There is another approach I'd look into. If you're just trying to avoid bad join orders, and don't want to handle each query separately, there's a FORCE OUTER table setting you can use to make the join order more consistent. See:
https://www.vertica.com/docs/9.3.x/HTML/Content/Authoring/AnalyzingData/Queries/Joins/ForceInnerOuterJoinInputs.htm
Largest problem is that optimizer do produce optimal execution plan for data that is inside column min/max.
Both suggested solution would work... but both are dumb
Dropping statistics for huge tables is last thing I would do. Most likely it produces significant performance downgrade across the board.
Marking top 20 largest tables as FORCED OUTER would be better than dropping statistics altogether. Still, my estimates that around 1/3 of SQL are hitting data out of value range. Rest 2/3 of SQL are hitting older data, and optimizer do produce good execution plans for them. And, not always huge tables are good for outer source in join.
Though marking FORCED OUTER will work in majority of cases for huge tables, still will be sizeable number of outlier SQL that would be optimized incorrectly.
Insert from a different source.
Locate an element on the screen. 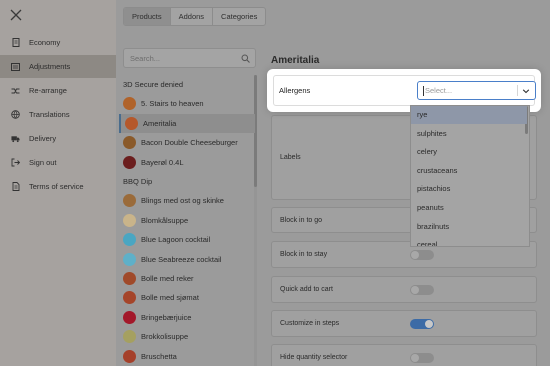  dropdown-option: peanuts is located at coordinates (469, 208). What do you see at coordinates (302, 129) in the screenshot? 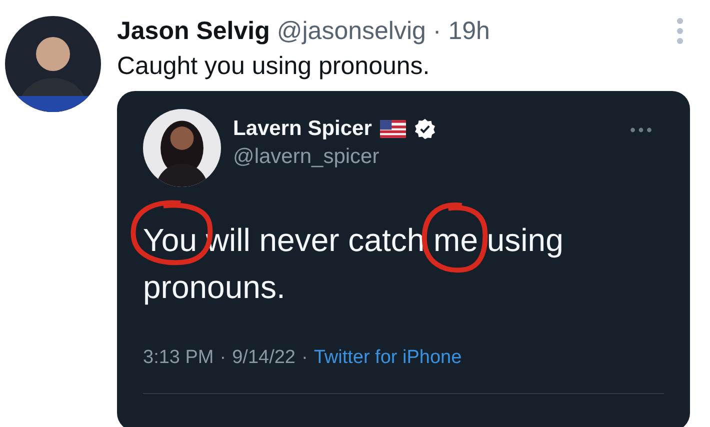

I do have hundreds of "smaller" tables that are doing right hand inserts. "Smaller" not necessary means they are small. In one database, table size rank no 21 is 2TB, in another table no 21 is 4.3TB (compressed disk size). Manually tuning all FORCE OUTER values would be a tedious task.
And, in my environment 2/3 of large tables are loading live, means value range is never valid for them.
I will implement FORCE OUTER, though it is not the optimal solution.
What I would prefer is to be able to mark column on table as "right-hand insert". That would be all date partitioning columns, and all time/timestamp columns that records current time. Optimizer should ignore "value out of range" for predicates on those columns.
That allow me to provide additional info to optimizer that it cannot deduct from table statistics.
BTW this is the way other leading RDBMS vendor addressed problem.
You could try analyzing statistics by partition, using ANALYZE_STATISTICS_PARTITION. Collecting statistics by partition is less expensive than it is for the table.
This isn't a perfect solution. Collecting the stats is still manual and partition stats do not roll-up into table stats nor can they be used by the optimizer when results span multiple partitions. In other words, partition stats are only used when query predicates select only one partition (e.g. "WHERE date_of_sale = '2020/04/02'" but not "WHERE date_of_sale BETWEEN '2020/04/01' AND '2020/04/01'").
https://www.vertica.com/docs/latest/HTML/Content/Authoring/SQLReferenceManual/Functions/VerticaFunctions/ANALYZE_STATISTICS_PARTITION.htm
Thanks for advice, most likely analyze by partition not a usable approach.
Problem is that optimizer is missing part of information about data in table. Correct and long-term solution would be to let users to give this info to optimizer:
select mark_column_right_hand_insert ( 'schema.table.column', true|false );
I will try to use FORCE OUTER, this looks most usable solution. Though definitely will be some queries that will suffer.